The US used as its criterion dual use, but then, if you look literally at that term “dual use” and you say, “Well, what are all the things that a civilian economy uses that a military also uses?” the answer is everything. Everything. Electrical generators, cars, tires, plywood, glass, glue — all of those things are things that the military uses. All of those things are also things that any normal civilian society uses. The US took the position that all infrastructure was dual use and, on that basis, blocked all infrastructure, with virtually no exceptions, for over a decade. And that was really what was profoundly damaging.

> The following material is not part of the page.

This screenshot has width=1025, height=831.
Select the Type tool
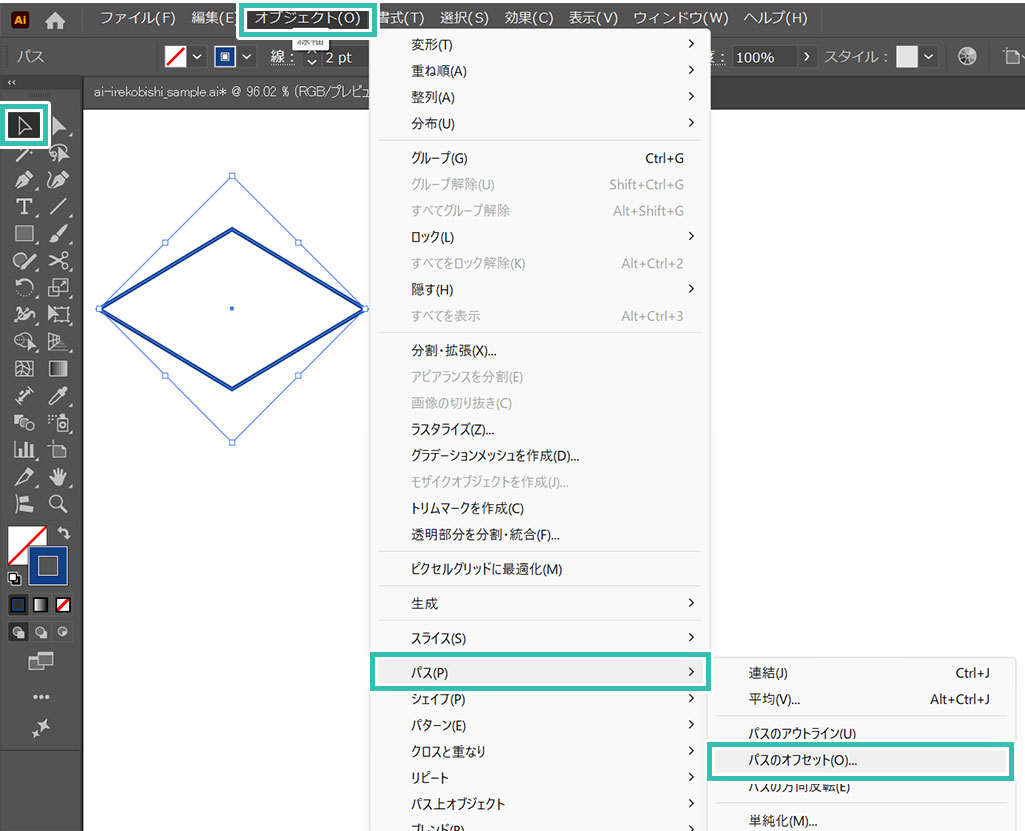25,207
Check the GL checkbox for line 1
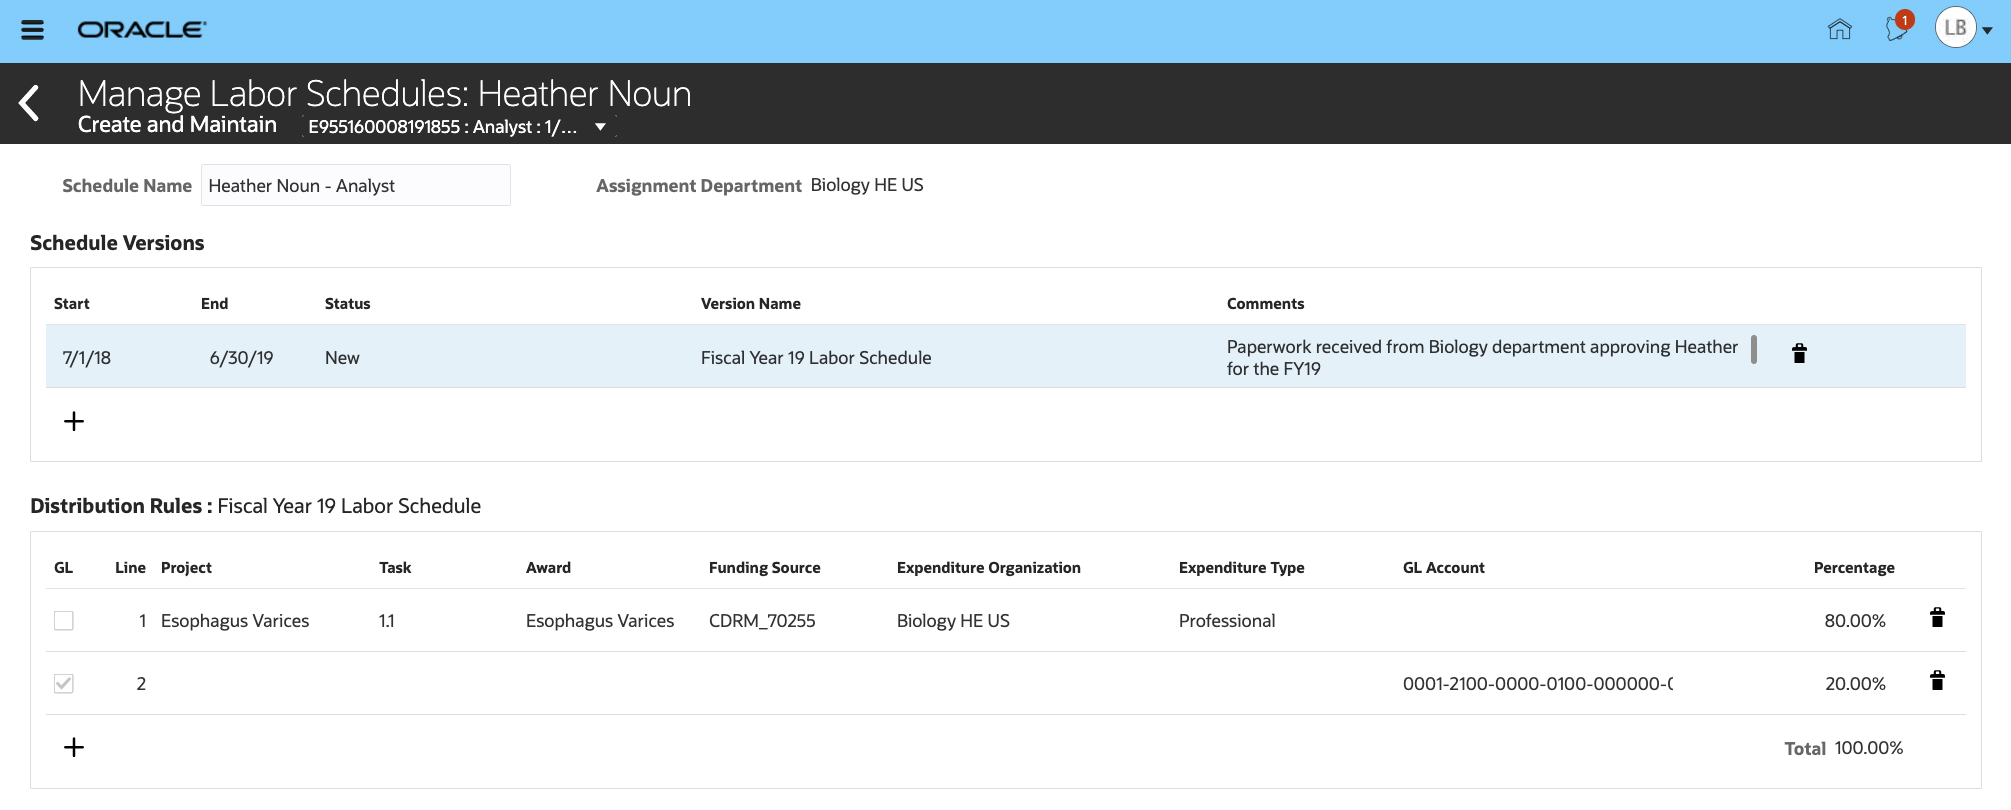This screenshot has height=810, width=2011. [64, 621]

It wasn't just the absurd things that the US blocked, of which there were many — yogurt-making equipment, dental equipment. At one point, someone from the Pentagon came before the 661 Committee with a vial of cat litter, and he said, “This can be used to stabilize anthrax,” suggesting on that grounds that the 661 Committee should be blocking everything up to and including cat litter. So, there was, at one point, someone within the US — this process of deciding what items to block or not, he was overruled. But he argued that Iraq should not be permitted to import eggs on the grounds that the yolks of the eggs could be used as a medium in which to grow viruses, which in turn could be used to produce biological weapons. So that was the — that was very typical of the reasoning on the US side.

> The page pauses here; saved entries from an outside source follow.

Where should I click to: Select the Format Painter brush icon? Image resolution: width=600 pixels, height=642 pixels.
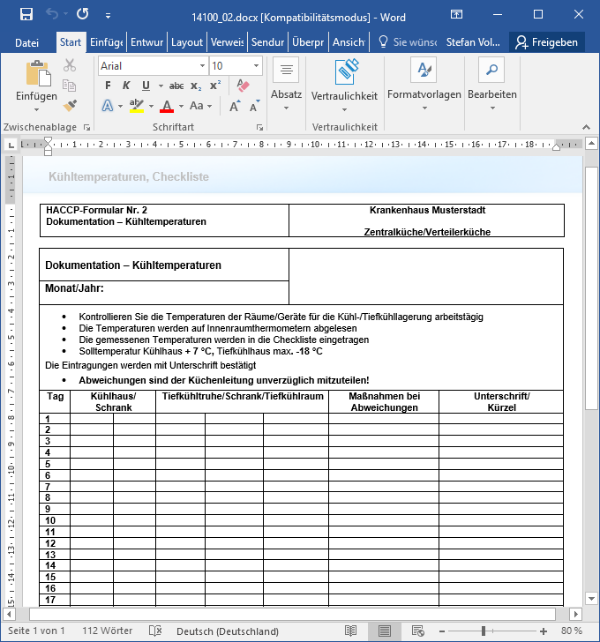(x=70, y=105)
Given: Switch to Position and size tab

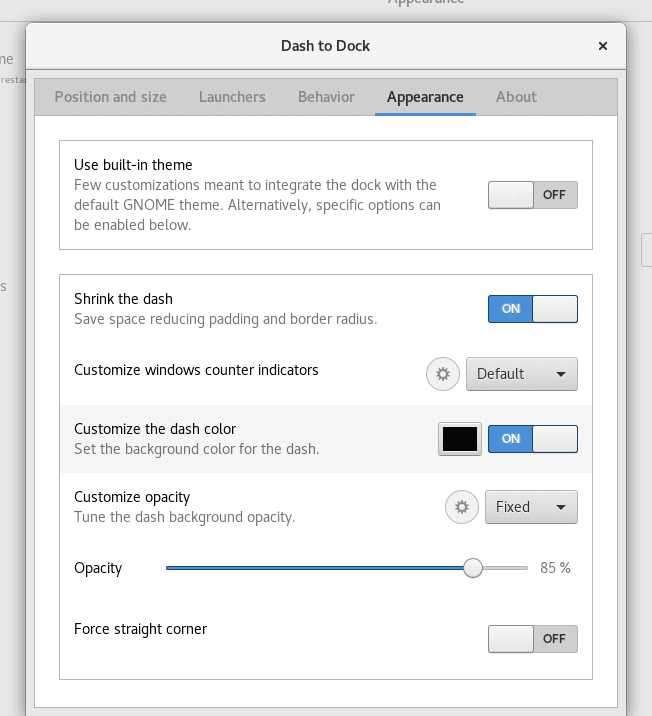Looking at the screenshot, I should tap(110, 97).
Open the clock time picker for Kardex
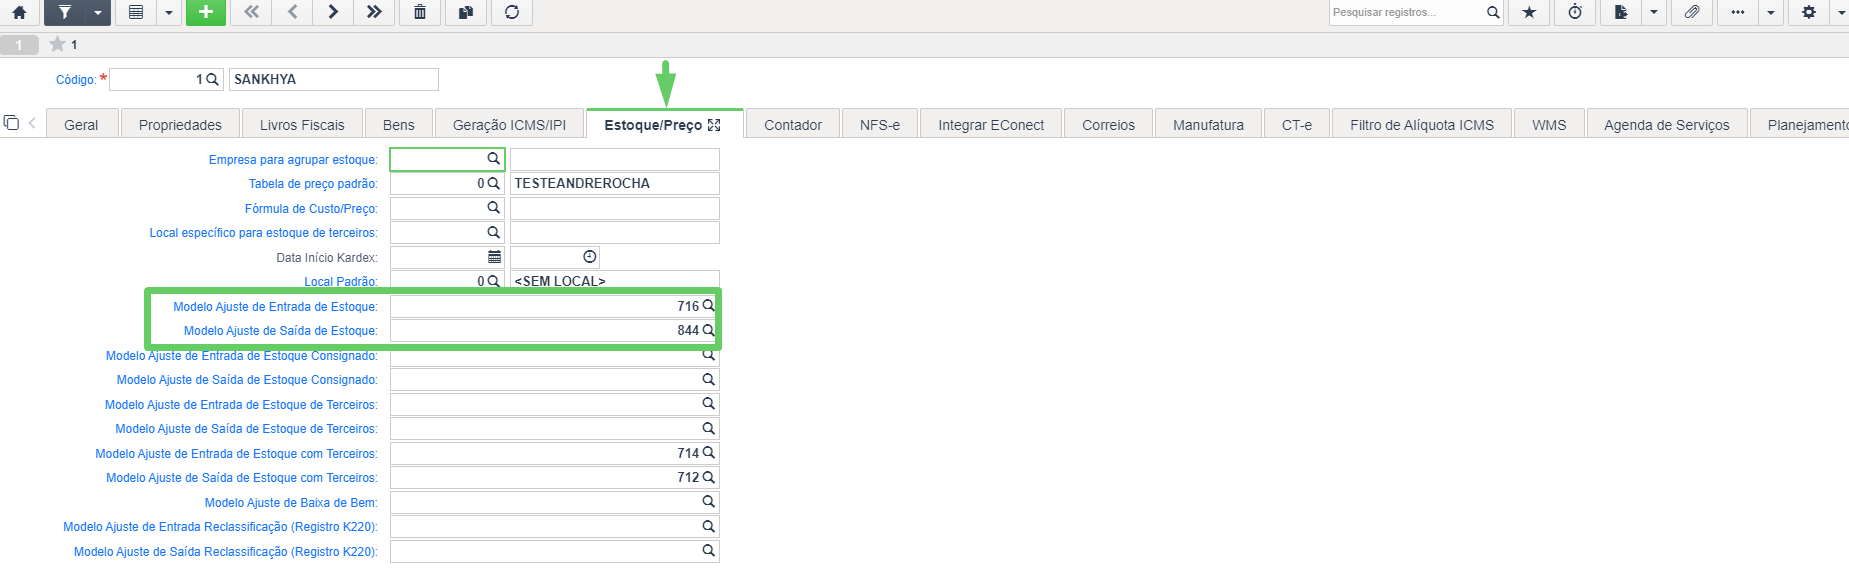This screenshot has height=570, width=1849. click(x=590, y=257)
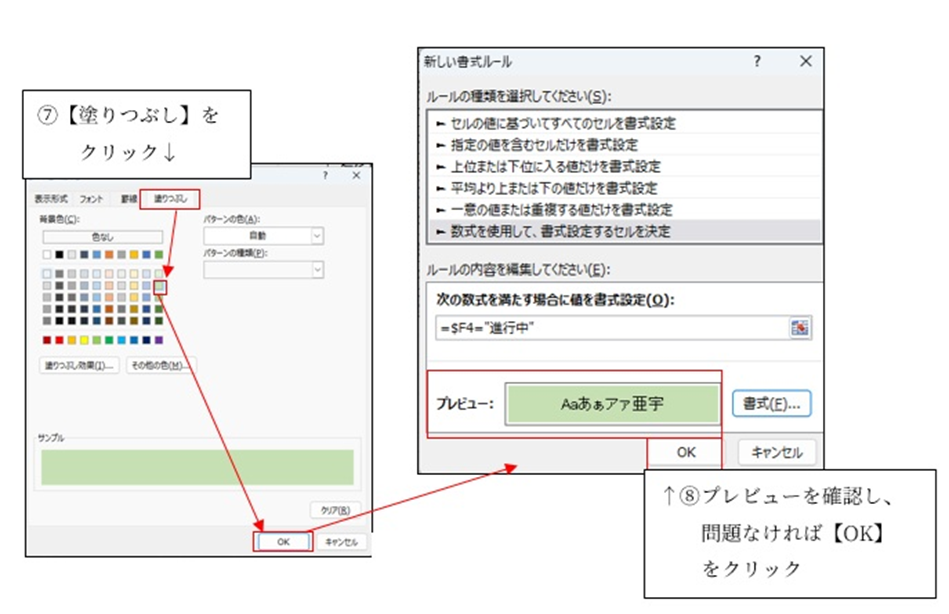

But the real damage was the infrastructure. The US, for example, finally allowed Iraq to import a sewage treatment plant, which was desperately needed. Three hundred thousand tons a day of untreated sewage were going into Iraq’s rivers, causing epidemics, again, of waterborne diseases, triggering increases in child mortality from dysentery. So, the US finally agreed that Iraq could import a sewage treatment plant, but then blocked the electrical generator needed to run it, on the grounds that an electrical generator was something that the military might be able to use, and therefore, to be in some sense on the safe side, it was prohibited, as well. And if you do that, if you cripple the infrastructure of a country, that’s a death sentence on a massive scale. And that’s exactly why you would have half-a-million, three-quarters of a million young children dead as a result, along with a general public health catastrophe. Seventy percent of Iraqi women were anemic. Thirty percent of Iraqi children were malnourished. And on and on and on.

SHARIF ABDEL KOUDDOUS: And Joy Gordon, finally, put this all in context of the situation in Iraq right now. After thirteen years of sanctions, the war was launched, following by the US invasion and occupation. How did the sanctions play a part in determining Iraq’s fate in 2010?

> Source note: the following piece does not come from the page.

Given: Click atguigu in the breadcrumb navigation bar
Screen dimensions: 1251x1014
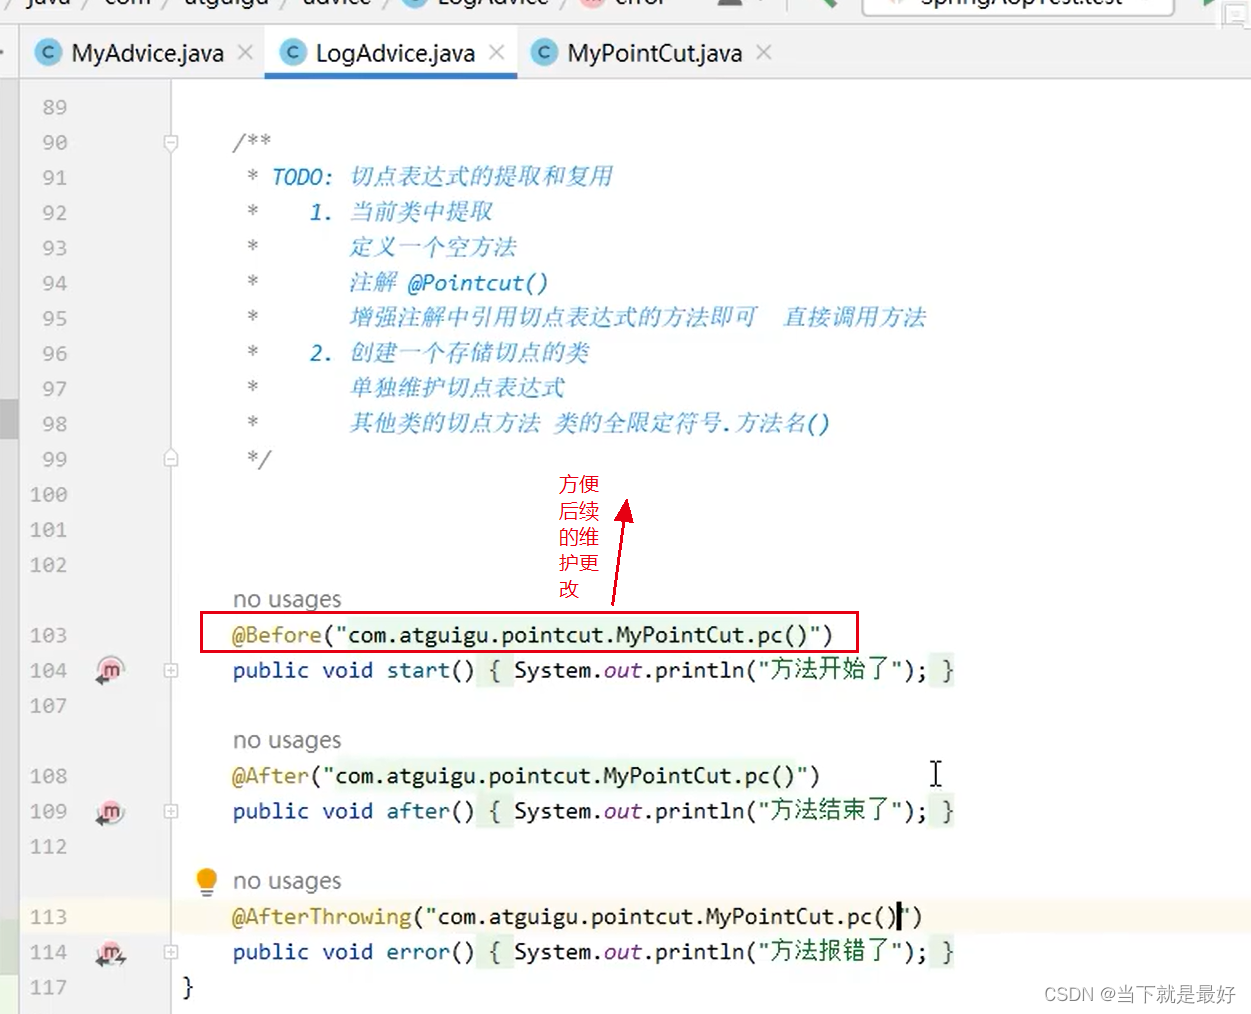Looking at the screenshot, I should (226, 4).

JOY GORDON: Well, Nir Rosen was talking about how Iraq has been reduced to a preindustrial country. But I think we saw that already the case. We saw exactly a lost generation. There was a delegation of staffers, of congressional staffers, who went to Iraq in, I think it was, August of 2000. And they wrote a report, which they circulated widely throughout Congress. And in it, they had a quote from the head of UNICEF, who they had met with when they were there. And she said, if the sanctions are not lifted — the sanctions are resulting in such a profound isolation, such a profound collapse of education of any kind, of the possibility of equipping and training an entire generation to be competent, to have a sense of themselves in the world, to have any sense of a future. She said, “There will be a generation, or more than a generation, that will not be able to recover from this, and that will be very dangerous.” That quote was included in a report that was circulated to nearly every member of Congress in the year 2000. So, none of this is surprise. It was documented constantly throughout the '90s, beginning quite literally in March of 1991. It was — this information was completely well known within the Security Council, and it was documented by the most reputable NGOs in the world, by UN agencies, constantly. Everyone knew that Iraq was collapsing. Everyone knew that there would be a lost generation, that there would not be the means to sustain the fundamental conditions of life needed for just a decent human life.

SHARIF ABDEL KOUDDOUS: We're going to have to leave it there. Joy Gordon is a professor of philosophy at Fairfield University, author of Invisible War: The United States and the Iraq Sanctions.